Men are still better than women in many important categories and endeavors of life. Let me count the ways:
1) Men can reach the top shelf. And not just in the kitchen. They can reach up there in the garage, the basement, even in your clothes closet.
2) Men can unscrew a new jar of jelly or olives or any other jar from the grocery store that is screwed down so tight it takes a real — shall I say it? — man to open the damn thing.
3) Men offer a lot of advice — all for free.
4) Men know how to gamble. I’m not saying they know how to win, just that they know how to gamble.
5) Men have incredible focus and an unbelievable attention span. I mean, have you ever tried to watch a baseball game, or a golf match, all the way through? They can play a violent video game for 6 or 8 hours, without stopping.
6) Men have an understated but always-appreciated social skill involving — as my friend Joe the golfer likes to say — the ability to “grace you with the gift of their absence,” especially on a Saturday or Sunday during golf season.
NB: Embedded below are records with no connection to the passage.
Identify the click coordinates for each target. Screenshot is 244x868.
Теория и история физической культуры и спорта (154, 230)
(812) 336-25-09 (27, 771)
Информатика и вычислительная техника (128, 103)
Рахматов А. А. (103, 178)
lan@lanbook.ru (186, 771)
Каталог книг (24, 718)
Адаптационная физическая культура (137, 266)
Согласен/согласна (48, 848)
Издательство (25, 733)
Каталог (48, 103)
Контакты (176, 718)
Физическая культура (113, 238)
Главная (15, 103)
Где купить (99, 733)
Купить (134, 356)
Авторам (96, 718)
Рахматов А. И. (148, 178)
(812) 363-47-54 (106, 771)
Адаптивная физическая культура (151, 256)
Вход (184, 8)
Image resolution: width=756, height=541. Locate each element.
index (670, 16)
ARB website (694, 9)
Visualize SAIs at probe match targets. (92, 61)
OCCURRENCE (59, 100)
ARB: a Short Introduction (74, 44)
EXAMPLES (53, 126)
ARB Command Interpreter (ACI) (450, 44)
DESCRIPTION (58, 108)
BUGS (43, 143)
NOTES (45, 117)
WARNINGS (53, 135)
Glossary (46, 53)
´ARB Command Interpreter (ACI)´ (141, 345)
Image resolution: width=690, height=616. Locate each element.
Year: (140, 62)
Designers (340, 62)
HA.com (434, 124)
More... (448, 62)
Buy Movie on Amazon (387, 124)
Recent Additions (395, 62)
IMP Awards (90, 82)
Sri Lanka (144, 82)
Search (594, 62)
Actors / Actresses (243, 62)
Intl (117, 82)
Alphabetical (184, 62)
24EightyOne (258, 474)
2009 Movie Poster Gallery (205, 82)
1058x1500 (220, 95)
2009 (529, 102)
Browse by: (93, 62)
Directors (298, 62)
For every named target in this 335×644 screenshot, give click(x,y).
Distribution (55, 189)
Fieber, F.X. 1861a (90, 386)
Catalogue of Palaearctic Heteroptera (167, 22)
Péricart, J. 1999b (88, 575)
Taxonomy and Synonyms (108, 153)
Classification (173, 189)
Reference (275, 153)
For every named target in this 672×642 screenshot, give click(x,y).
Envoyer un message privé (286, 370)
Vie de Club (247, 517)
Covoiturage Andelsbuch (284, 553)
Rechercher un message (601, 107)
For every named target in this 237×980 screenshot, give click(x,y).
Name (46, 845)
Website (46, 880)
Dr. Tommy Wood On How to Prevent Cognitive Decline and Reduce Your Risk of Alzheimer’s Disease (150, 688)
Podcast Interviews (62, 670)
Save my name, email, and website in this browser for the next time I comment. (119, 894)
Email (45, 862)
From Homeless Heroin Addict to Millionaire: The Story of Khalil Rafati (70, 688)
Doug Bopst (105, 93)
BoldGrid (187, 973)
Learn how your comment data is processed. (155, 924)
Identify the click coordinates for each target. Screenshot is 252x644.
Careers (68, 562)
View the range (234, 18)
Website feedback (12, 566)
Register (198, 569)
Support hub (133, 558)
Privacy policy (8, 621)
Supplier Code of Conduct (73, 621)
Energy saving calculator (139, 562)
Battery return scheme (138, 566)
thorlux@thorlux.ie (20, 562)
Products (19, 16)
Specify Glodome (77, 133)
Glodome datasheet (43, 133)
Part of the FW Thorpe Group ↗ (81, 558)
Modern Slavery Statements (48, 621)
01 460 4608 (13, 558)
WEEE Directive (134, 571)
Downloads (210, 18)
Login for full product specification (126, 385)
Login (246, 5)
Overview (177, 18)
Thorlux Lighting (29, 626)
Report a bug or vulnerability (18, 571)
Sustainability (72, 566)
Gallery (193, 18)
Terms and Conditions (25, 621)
7) Men can fix things. Well, some men can fix things. Other men try to fix things, then after they break them, they know how to call in the expert. Either way, they care of the mechanical things in your life.
8) As politicians prove over and over again, men can yell louder than women, they can interrupt more often, and they have the ability to completely ignore what that the other person is saying.
9) Men do yard work . . . at least, as long as they can use some kind of heavy machinery.